Greenhushing: tra timore di esporsi e desiderio di cambiamento
Una parte della ricerca è stata dedicata anche alle realtà meno strutturate, attraverso una survey qualitativa che ha indagato perché molte aziende non comunicano i propri impegni ambientali e sociali. Le risposte evidenziano un fenomeno diffuso di greenhushing, ovvero la scelta deliberata di non comunicare iniziative sostenibili per timore di essere percepiti come incoerenti o poco credibili.
Tre aziende su cinque affermano di avere già avviato pratiche ESG, ma di non comunicarle pubblicamente per mancanza di dati strutturati o risultati solidi.
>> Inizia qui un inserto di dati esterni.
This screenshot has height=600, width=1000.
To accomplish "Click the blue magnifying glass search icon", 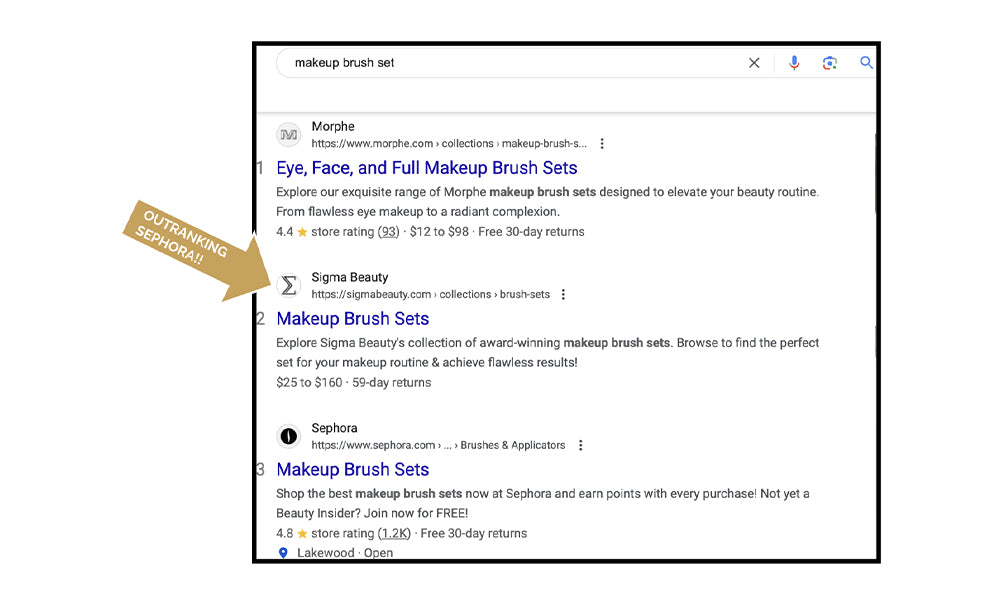I will tap(866, 63).
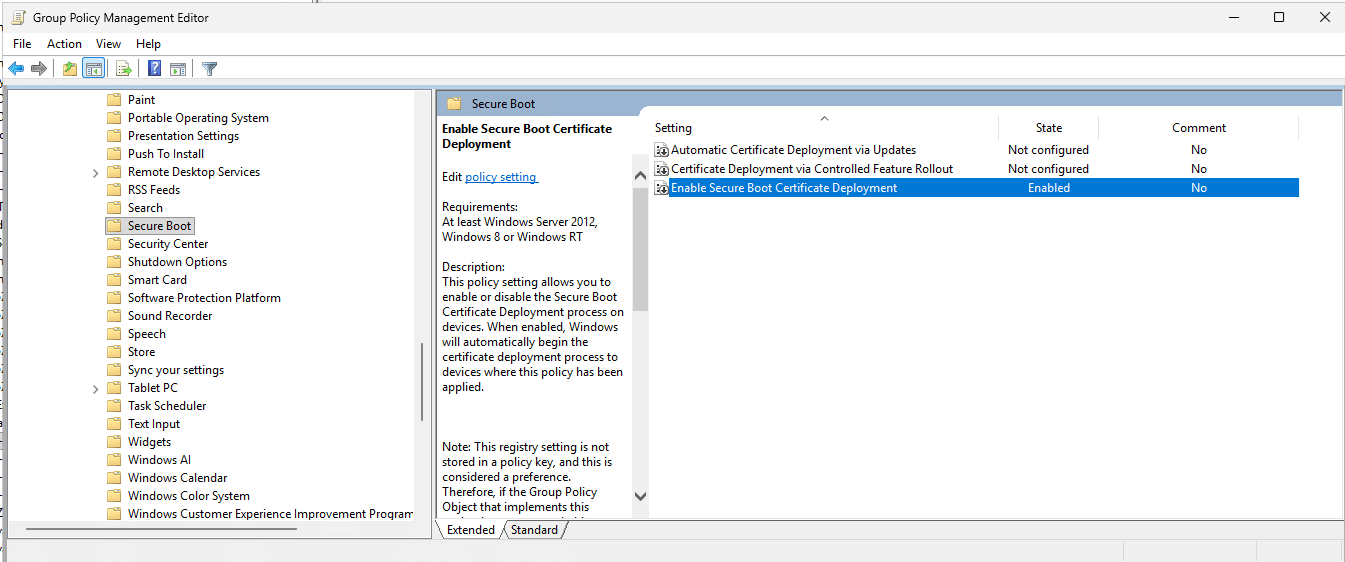Go up one level with folder icon
The image size is (1345, 562).
click(69, 69)
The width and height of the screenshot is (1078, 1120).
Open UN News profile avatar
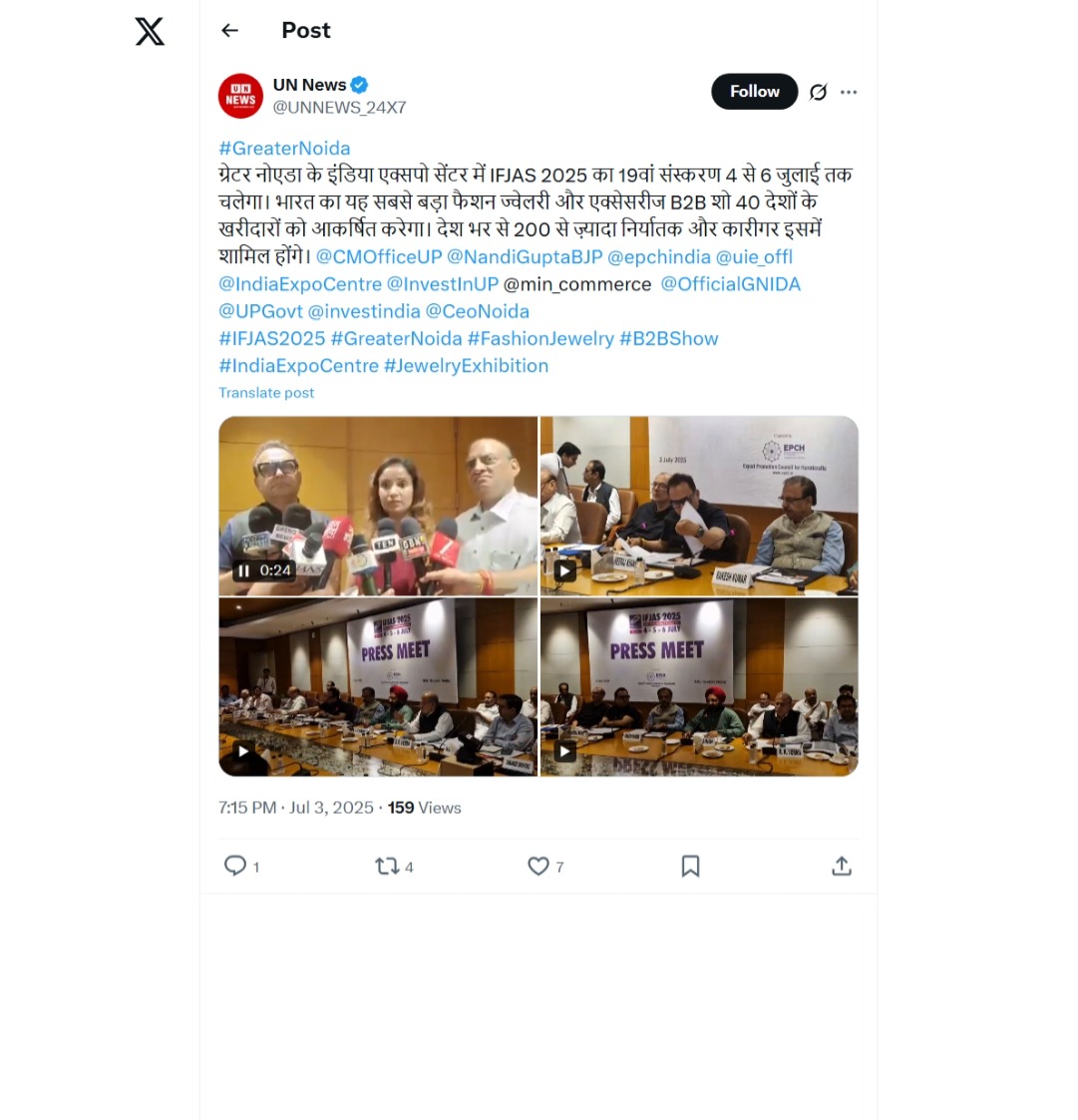(240, 96)

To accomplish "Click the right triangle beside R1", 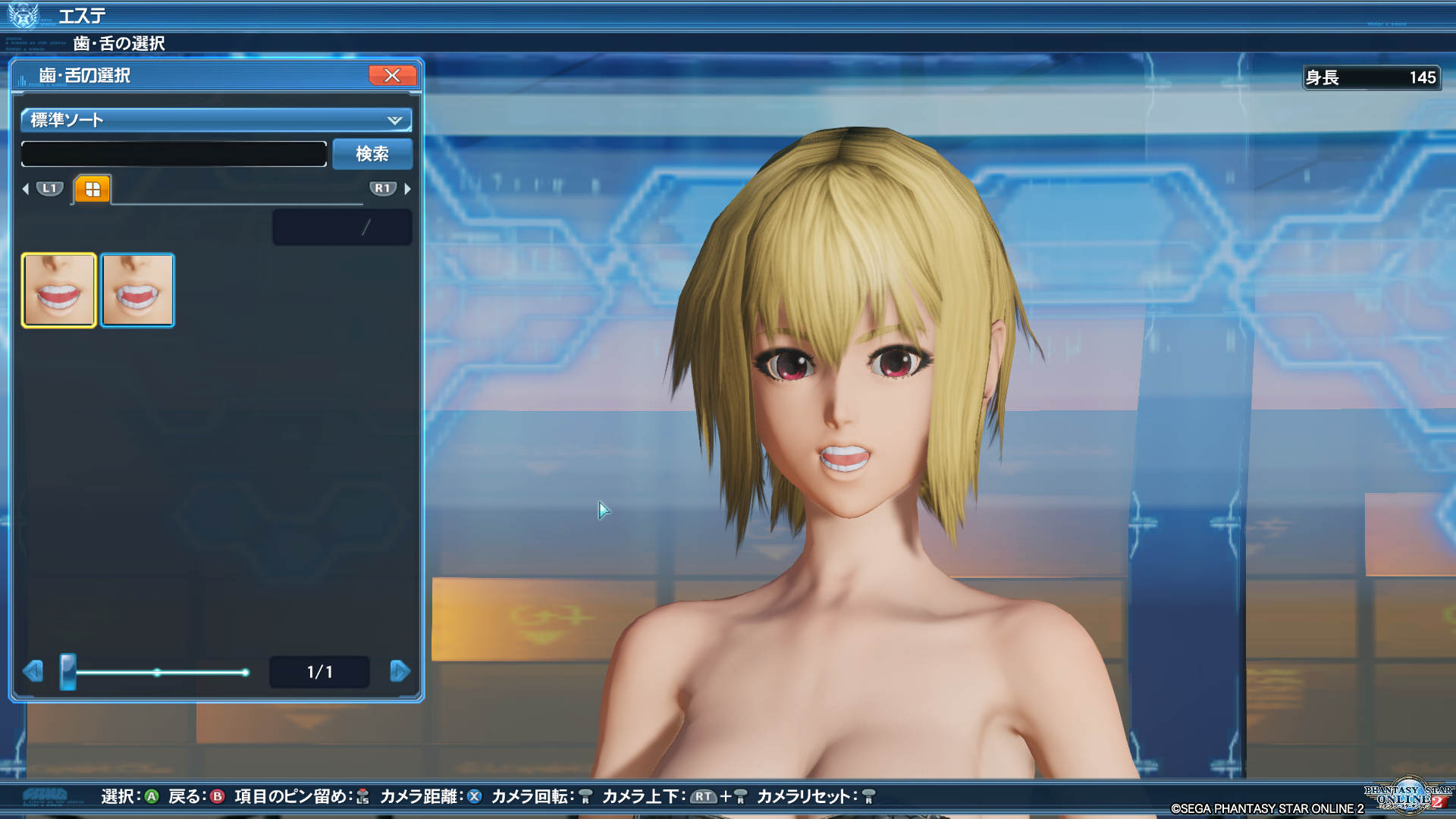I will coord(408,189).
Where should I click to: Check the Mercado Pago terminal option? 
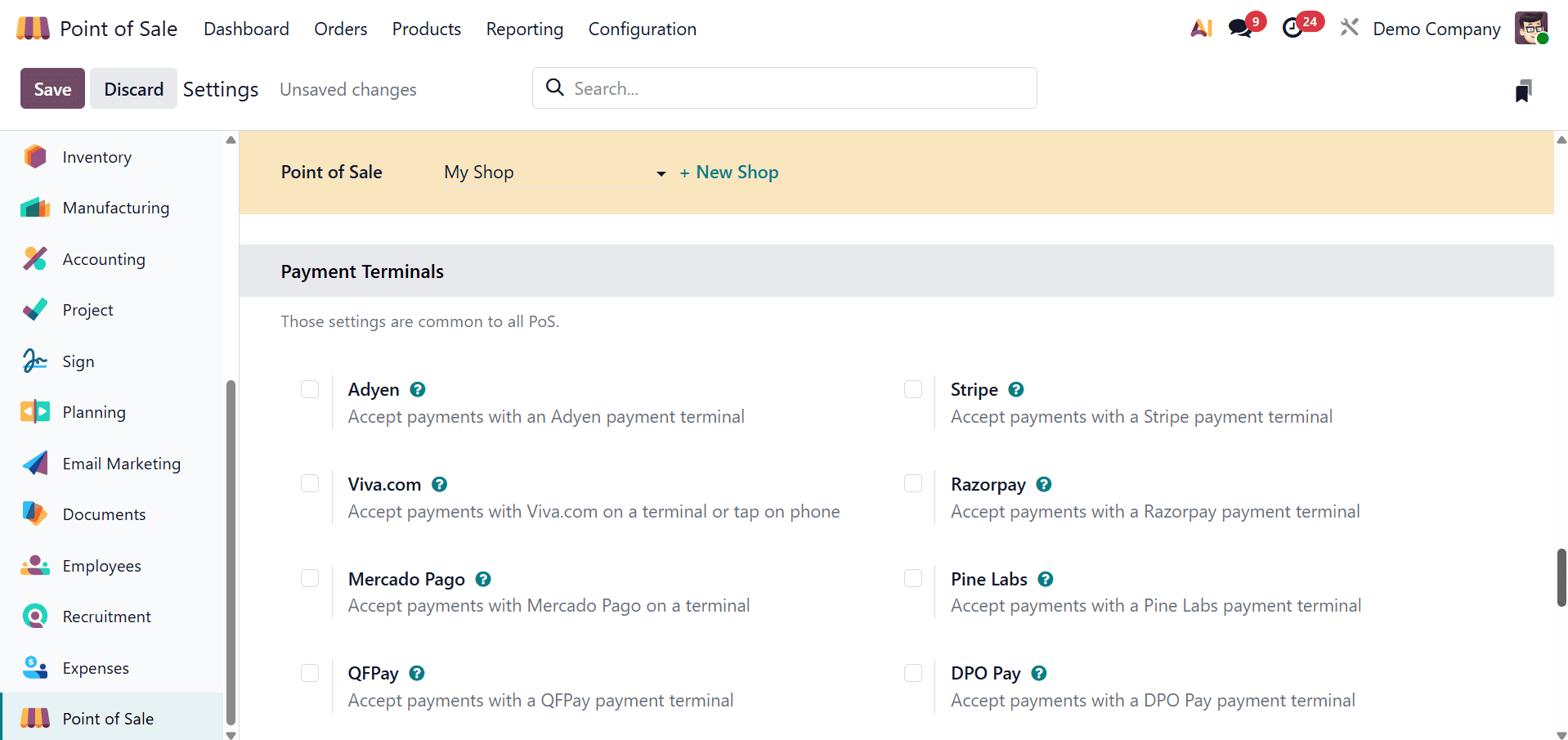click(x=310, y=578)
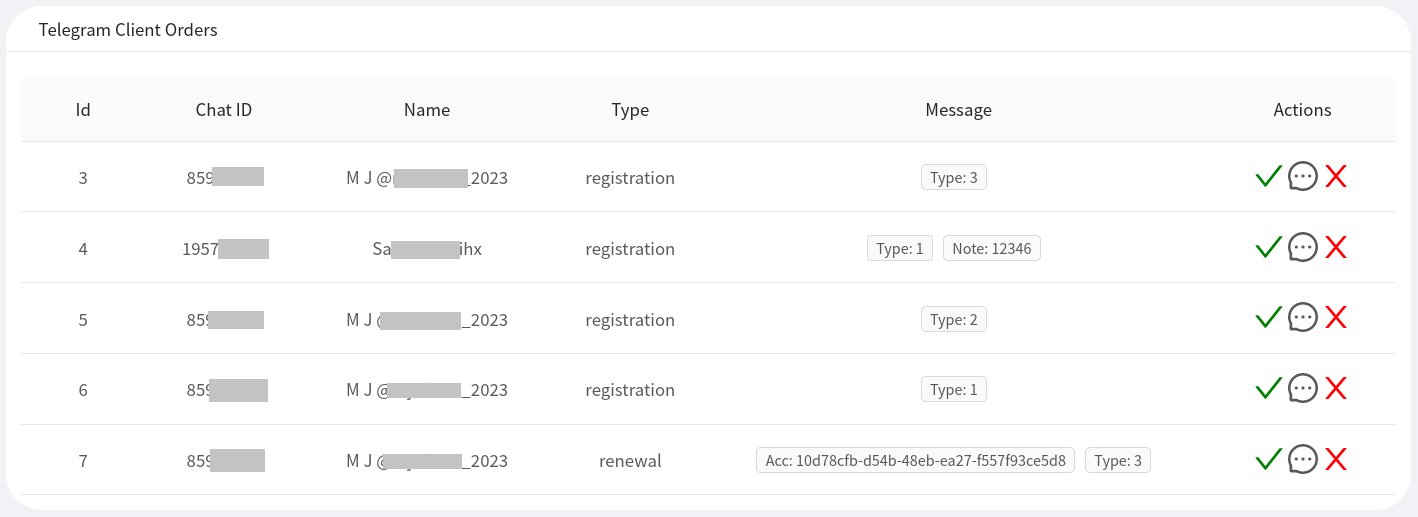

Un approccio prudente che riflette la tensione tra desiderio di cambiamento e limiti operativi.
Pressioni di mercato e consapevolezza in crescita
Nonostante le fragilità emerse, il settore outdoor italiano mostra segnali incoraggianti:
- l’80% delle aziende intervistate ha ricevuto pressioni da clienti, distributori o fornitori per migliorare la propria performance ESG
- tra le aziende meno avanzate, tutte dichiarano l’intenzione di avviare percorsi ESG nei prossimi tre anni
La sostenibilità, dunque, sta diventando sempre più una leva strategica dettata non solo da sensibilità etica, ma anche da richieste concrete del mercato.
Verso una transizione sistemica del settore outdoor
La ricerca non si limita a fotografare lo stato dell’arte, ma intende offrire uno strumento di orientamento per il futuro dell’industria outdoor. Le priorità sono chiare:
- rafforzare la governance interna
- attivare sinergie lungo la filiera
- integrare strumenti di misurazione e rendicontazione
Il cammino verso una piena maturità ESG è ancora lungo, ma oggi più che mai è tracciata una direzione comune: costruire un settore outdoor capace di coniugare performance, rispetto per l’ambiente e responsabilità sociale. Perché vivere e lavorare nella natura significa anche tutelarla, con coerenza e lungimiranza.